• [Exercise description]: Print only what runs from the line that includes "You are a GUI" to the end of the listing, word for word, and do not include any pictures.

• [Data extracts]:
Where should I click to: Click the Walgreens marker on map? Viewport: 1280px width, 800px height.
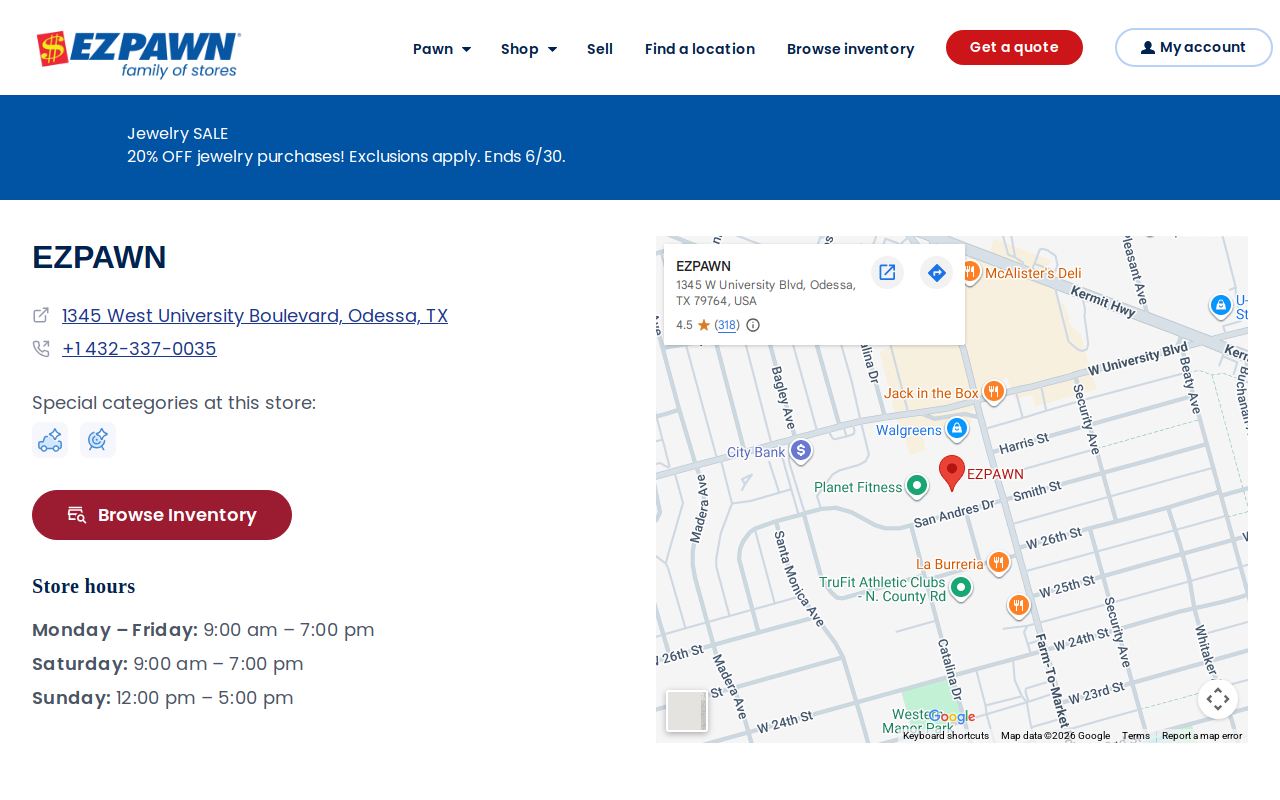[956, 429]
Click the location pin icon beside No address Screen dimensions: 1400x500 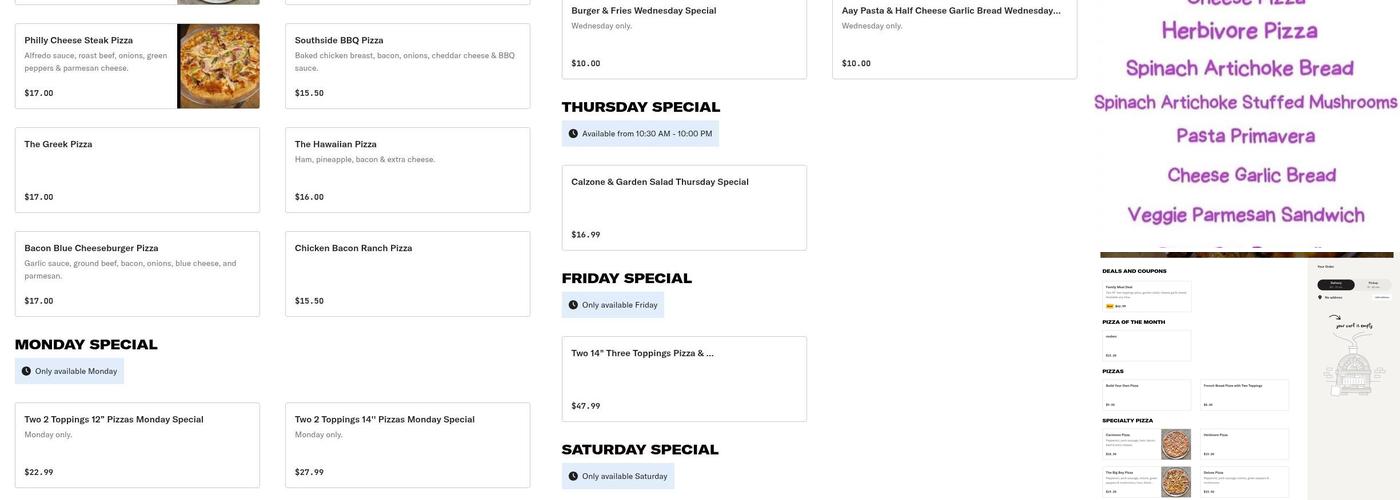pyautogui.click(x=1320, y=297)
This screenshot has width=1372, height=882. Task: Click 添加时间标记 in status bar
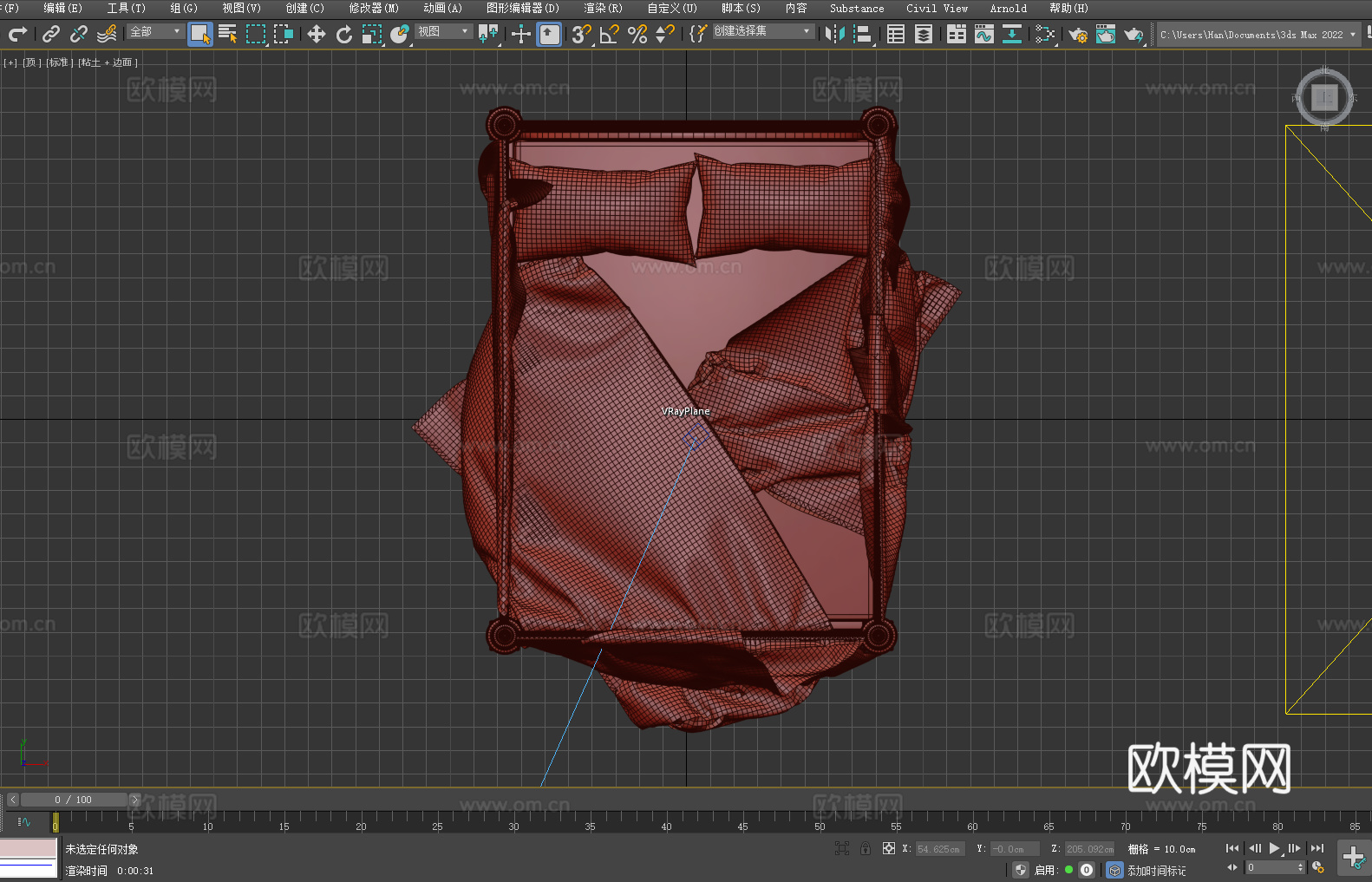tap(1156, 870)
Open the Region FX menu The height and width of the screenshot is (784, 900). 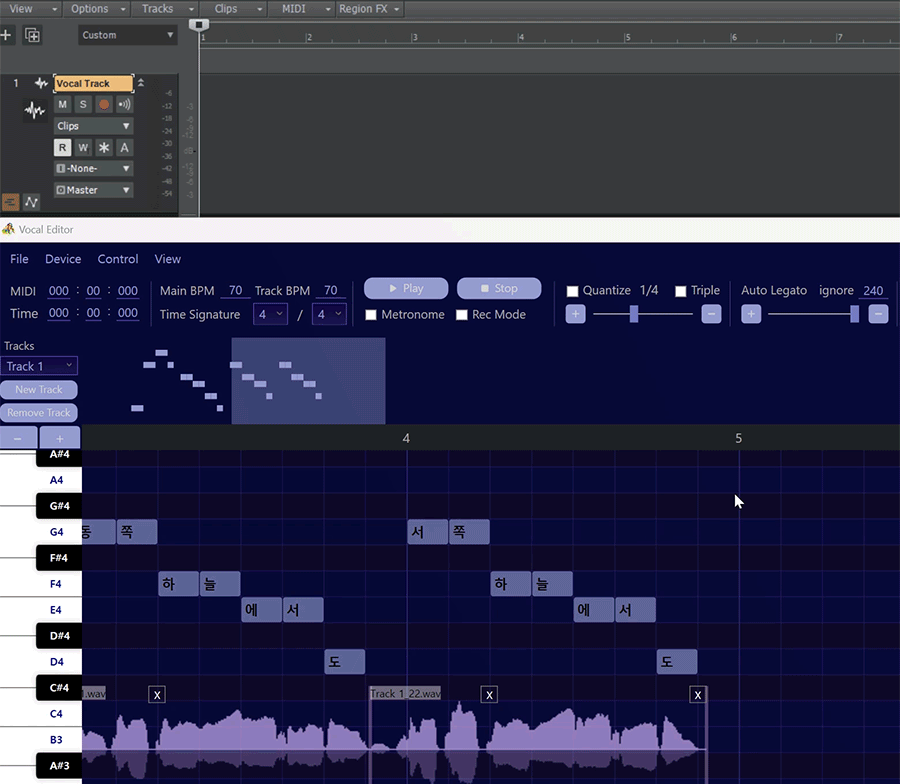(369, 9)
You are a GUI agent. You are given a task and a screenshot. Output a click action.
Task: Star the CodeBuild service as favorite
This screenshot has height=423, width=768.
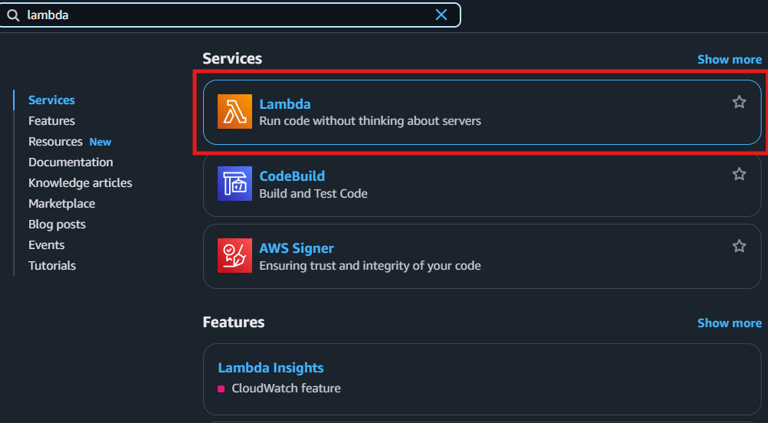coord(739,174)
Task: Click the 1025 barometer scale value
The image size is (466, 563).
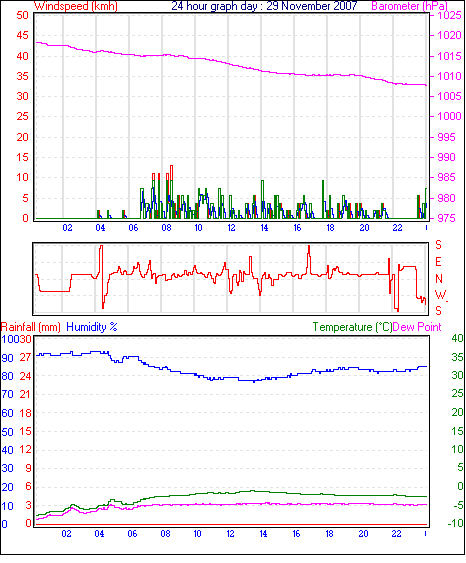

• [Answer below]:
You are a GUI agent. You are given a task and a screenshot. Output a click action.
Task: Star the CodeBuild service as favorite
This screenshot has height=423, width=768.
coord(739,174)
Task: Click the 1025 barometer scale value
The image size is (466, 563).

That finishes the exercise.